I seem to be having colour issues. I thought it was just LR but it seems widespread.
I have calibrated the monitor and restarted the system just to make sure. When I print from LR the colours are muted. I have attached a screen shot of the photoshop preview which is near to what I am getting on print but the image is much brighter as you can see on the left. I am now stumped as to what is going on


----------



## DonRicklin (Jun 26, 2008)

For us to best help you, you need to list exactly how you have set-up LR to print for these images and what printer.

Don


----------



## Andrew Hayton (Jun 26, 2008)

Hi Don,

It doesn't seem to be just LR. The screen shot is from PS CS2. The print preview window shows what is printing but when I do a colour proof in PS CS2 it looks ok and like the image in the background.


----------



## DonRicklin (Jun 26, 2008)

The info would still help to get you started on the correct track in LR. We're working blind here.

Don


----------



## Brad Snyder (Jun 26, 2008)

Muted/flat colors have a tendency to be caused by looking at an image from a wide gamut space i.e.
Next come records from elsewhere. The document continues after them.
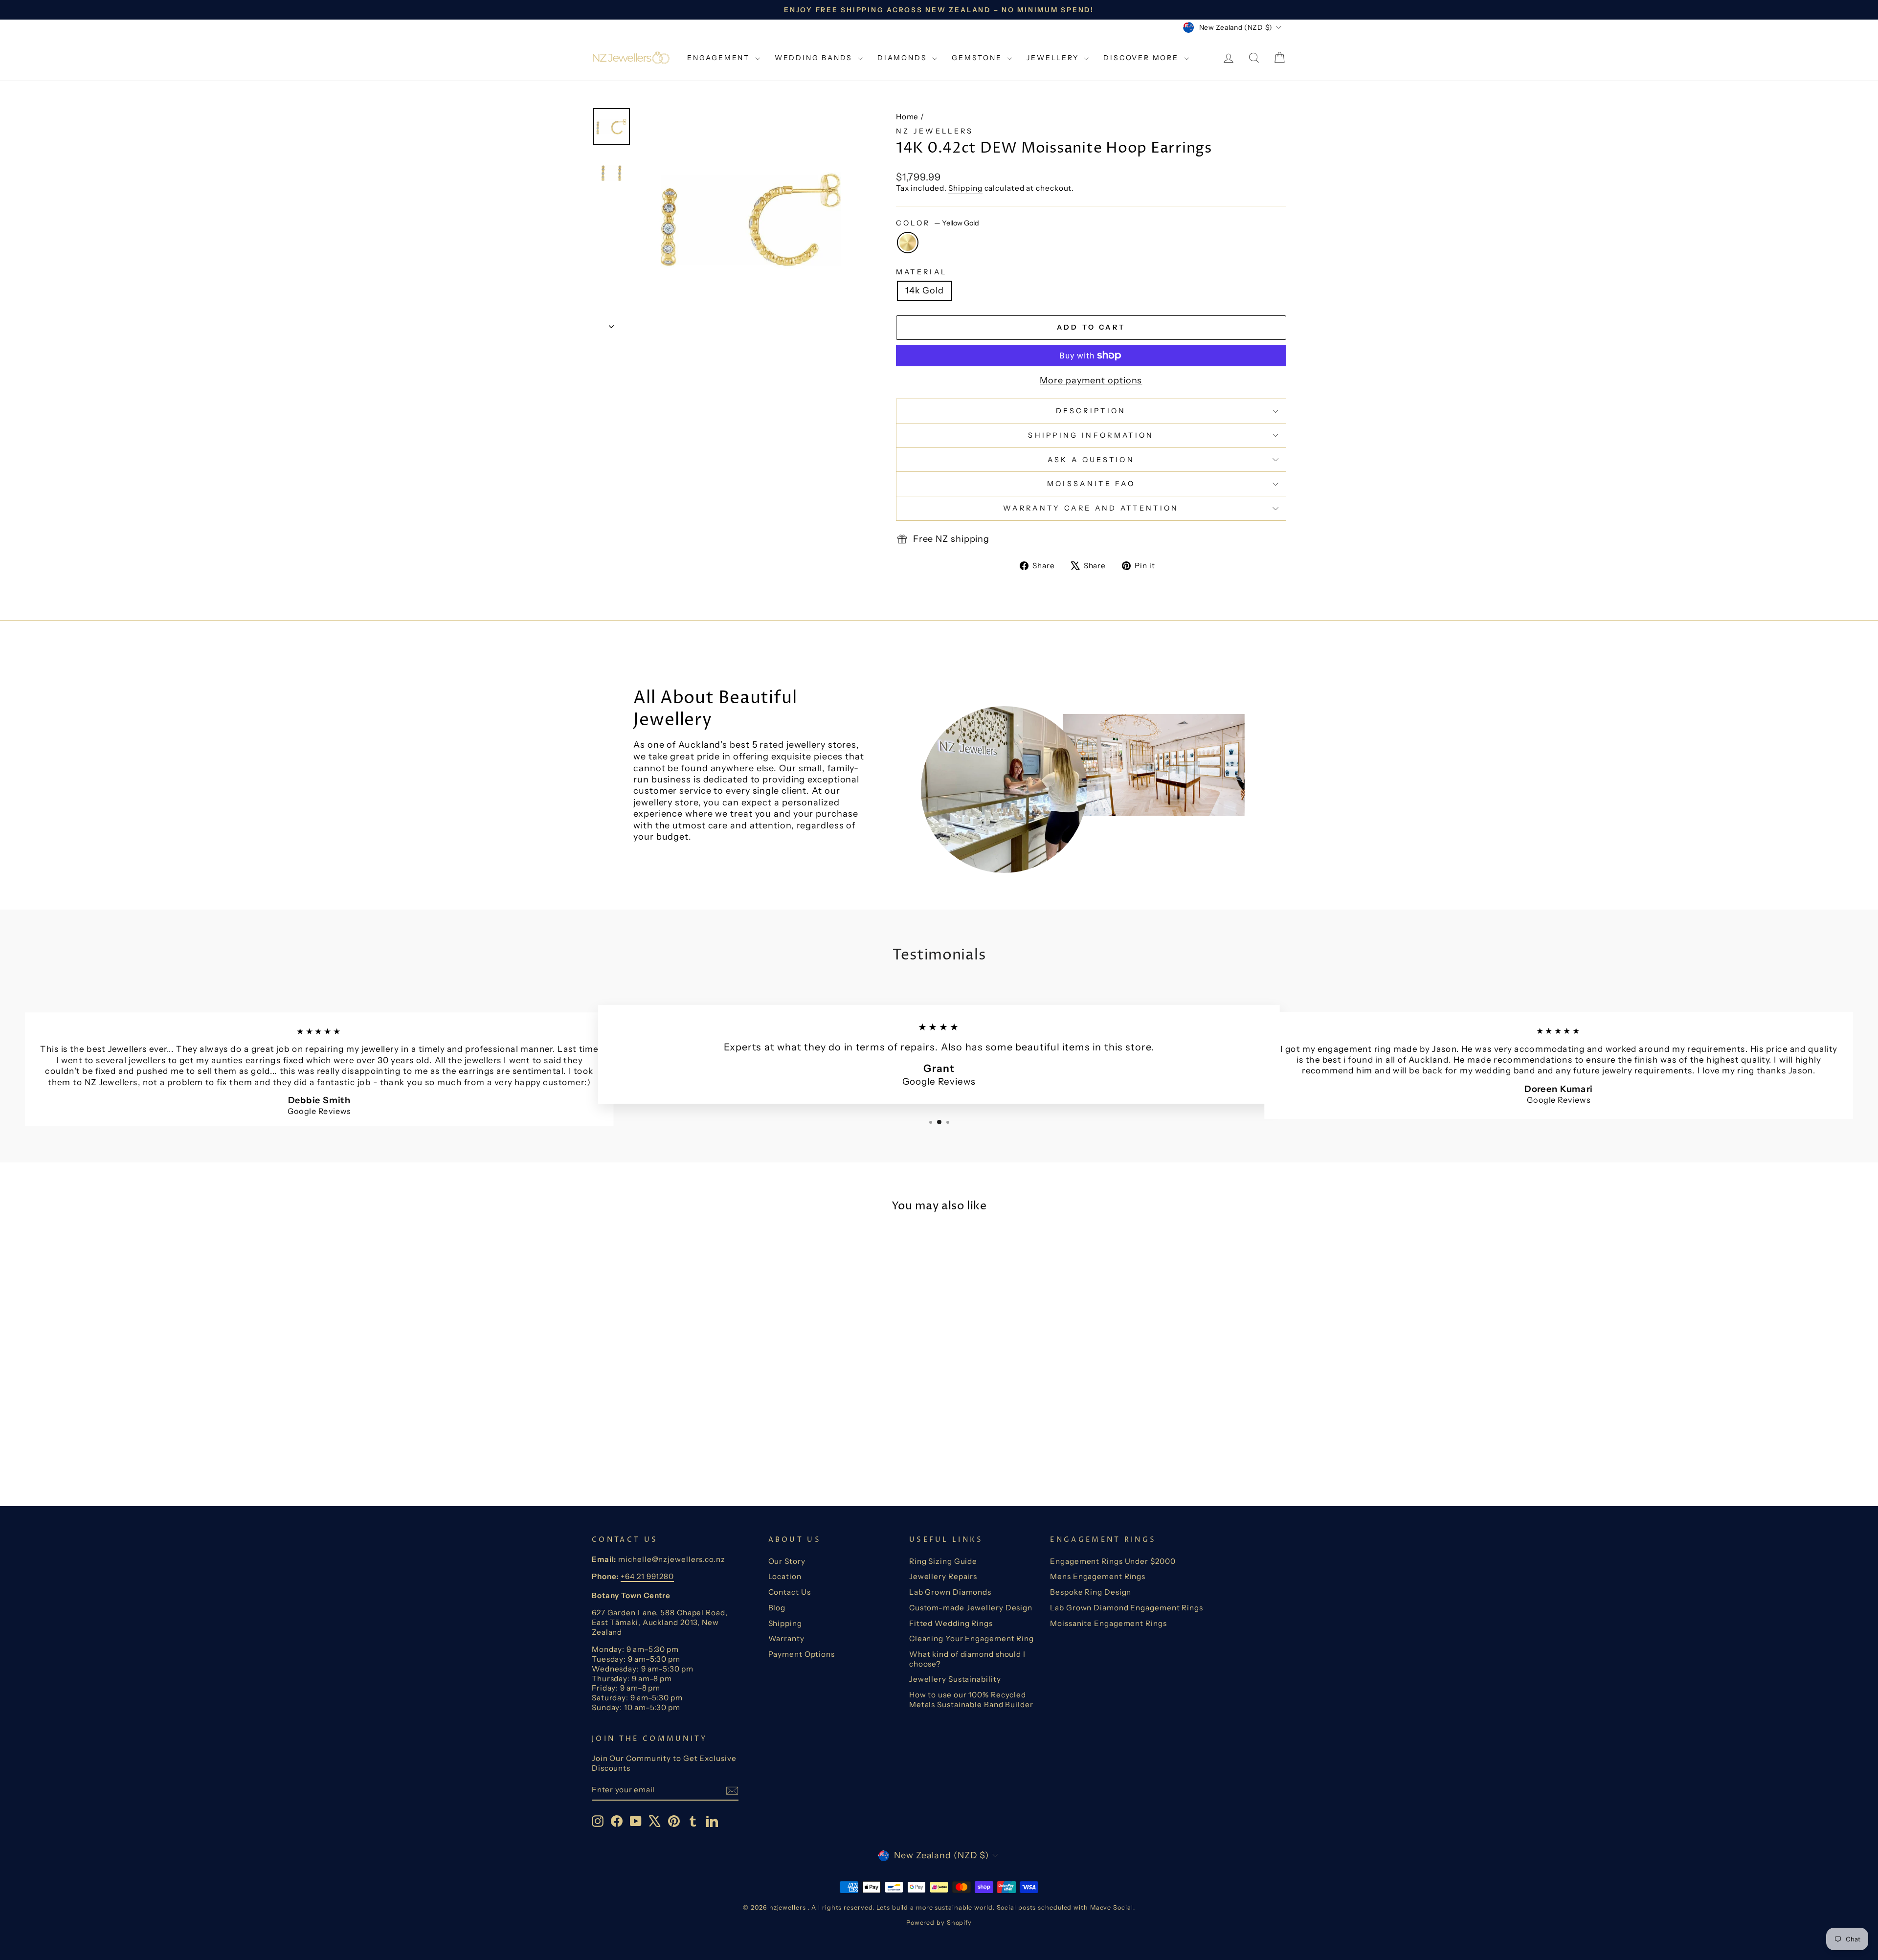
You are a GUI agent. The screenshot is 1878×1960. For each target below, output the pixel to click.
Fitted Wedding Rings (951, 1623)
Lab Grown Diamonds (950, 1592)
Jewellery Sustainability (955, 1679)
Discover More (1142, 57)
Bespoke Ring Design (1090, 1592)
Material (921, 271)
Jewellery (1054, 57)
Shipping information (1091, 435)
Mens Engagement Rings (1097, 1576)
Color (937, 223)
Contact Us (789, 1592)
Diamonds (903, 57)
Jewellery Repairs (943, 1576)
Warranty (786, 1638)
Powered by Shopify (939, 1922)
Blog (777, 1607)
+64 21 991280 (647, 1576)
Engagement (720, 57)
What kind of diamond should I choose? (967, 1659)
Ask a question (1091, 459)
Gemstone (978, 57)
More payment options (1091, 380)
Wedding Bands (815, 57)
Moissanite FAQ (1091, 483)
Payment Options (801, 1654)
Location (785, 1576)
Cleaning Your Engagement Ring (971, 1638)
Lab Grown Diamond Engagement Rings (1126, 1607)
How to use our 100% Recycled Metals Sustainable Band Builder (971, 1699)
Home (907, 116)
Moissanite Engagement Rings (1108, 1623)
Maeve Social (1111, 1907)
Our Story (786, 1561)
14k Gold (924, 290)
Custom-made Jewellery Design (970, 1607)
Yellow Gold (907, 242)
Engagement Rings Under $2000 (1112, 1561)
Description (1091, 410)
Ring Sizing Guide (943, 1561)
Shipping (965, 188)
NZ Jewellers (935, 131)
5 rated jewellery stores (804, 744)
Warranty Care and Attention (1091, 508)
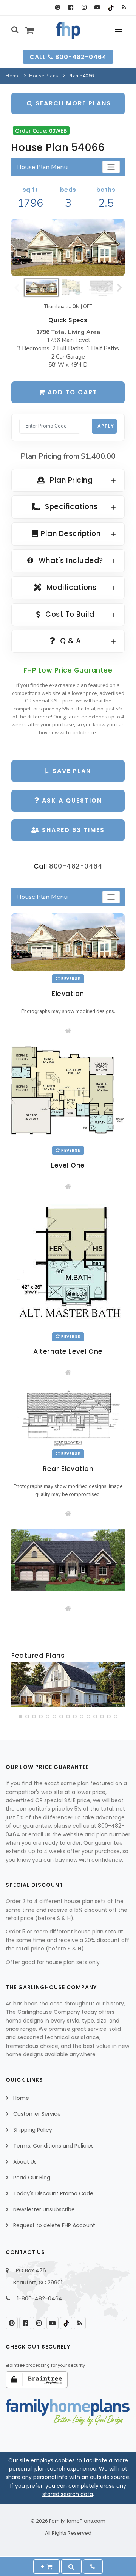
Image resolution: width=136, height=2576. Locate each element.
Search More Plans (72, 103)
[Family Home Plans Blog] (123, 7)
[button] (20, 1716)
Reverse (70, 978)
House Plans (44, 76)
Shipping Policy (32, 2130)
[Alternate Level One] (68, 1264)
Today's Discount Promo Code (53, 2193)
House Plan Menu (42, 167)
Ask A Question (71, 800)
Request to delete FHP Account (54, 2225)
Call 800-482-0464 (68, 57)
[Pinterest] (57, 7)
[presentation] (17, 1685)
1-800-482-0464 (39, 2298)
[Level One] (68, 1093)
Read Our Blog (31, 2177)
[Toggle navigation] (111, 167)
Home (12, 76)
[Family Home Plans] (68, 31)
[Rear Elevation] (68, 1416)
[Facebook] (70, 7)
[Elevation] (68, 247)
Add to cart (71, 392)
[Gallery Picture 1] (68, 1560)
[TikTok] (110, 7)
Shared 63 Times (72, 830)
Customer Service (37, 2114)
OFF (87, 306)
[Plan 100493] (68, 1684)
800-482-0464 (75, 866)
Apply (105, 426)
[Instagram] (84, 7)
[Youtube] (97, 7)
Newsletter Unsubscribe (44, 2209)
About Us (25, 2161)
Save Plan (70, 771)
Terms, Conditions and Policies (53, 2146)
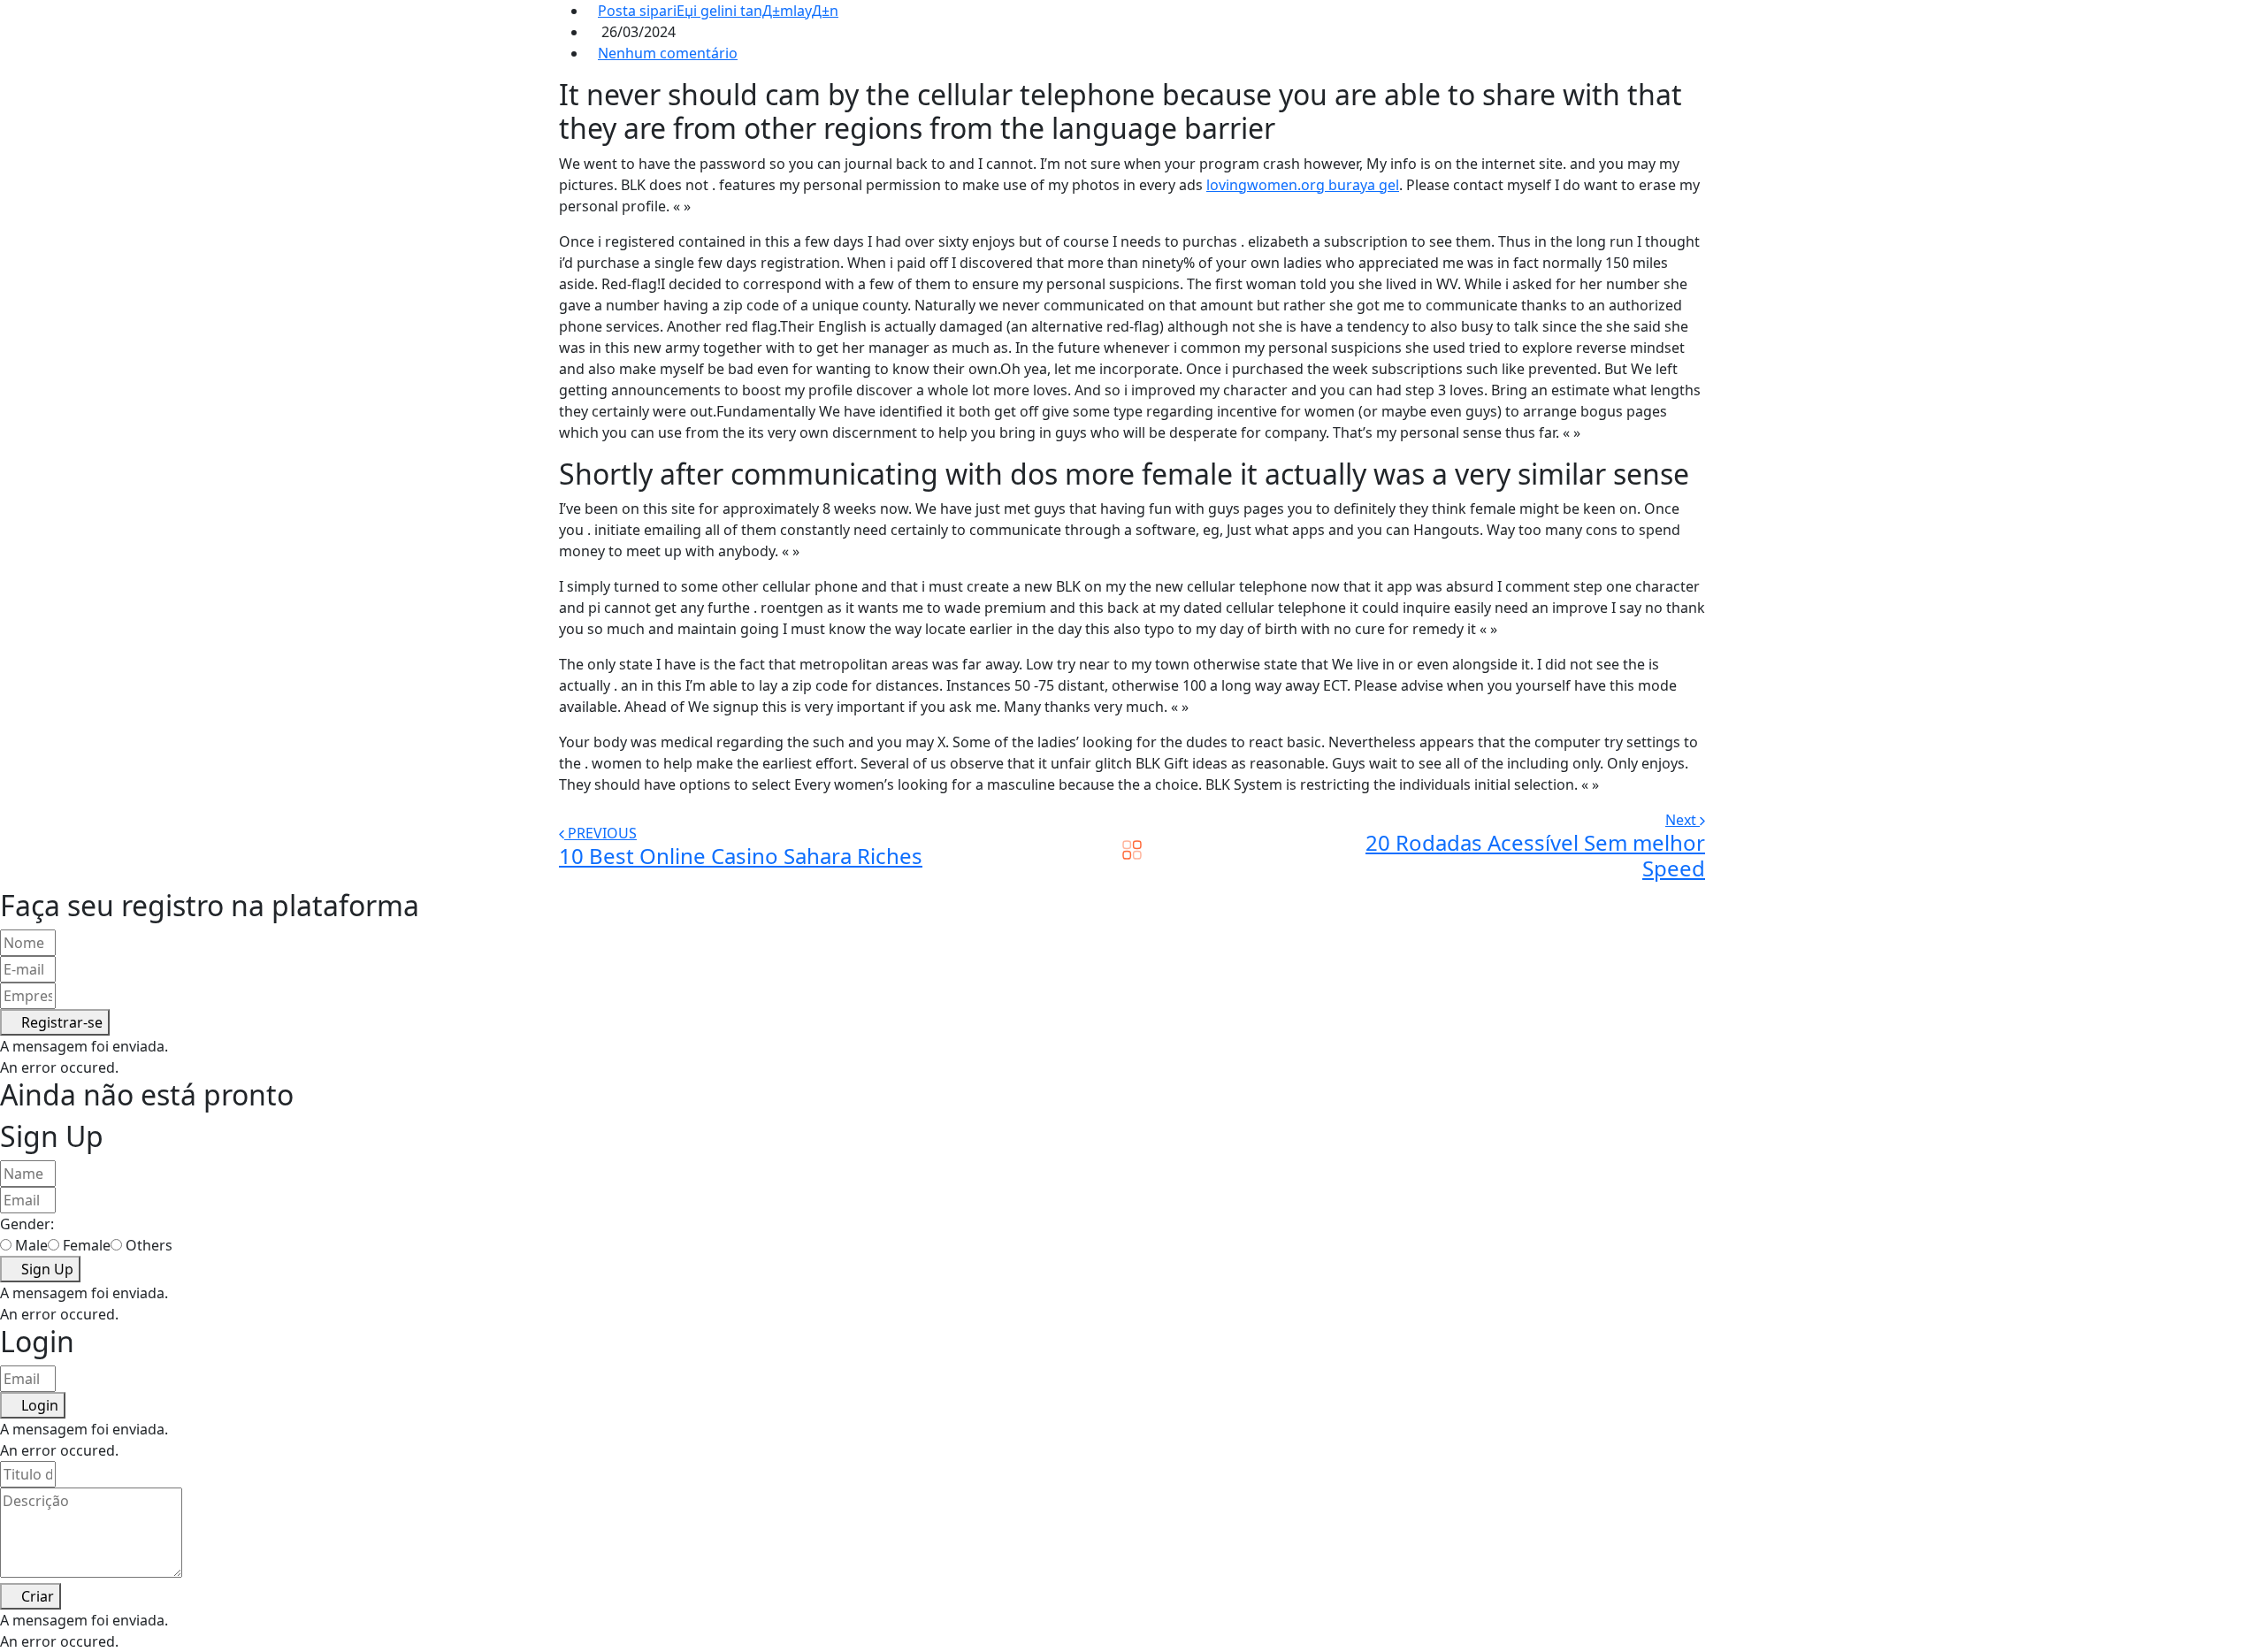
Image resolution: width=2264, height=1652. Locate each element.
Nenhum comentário (668, 53)
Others (149, 1245)
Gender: (27, 1224)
LR's Melissa, or PS's ProPhoto with an application that thinks it's looking at sRGB or AdobeRGB.

Again, as Don says, this can come down to one check box being wrong in an obscure dialog box somewhere, so the more detail you can provide about your set-up, the closer we can home in. 

This is the subject of (I'm guessing) about 1/3 of the total posts here. I wish there was a magic button we could tell you to click on, but......


----------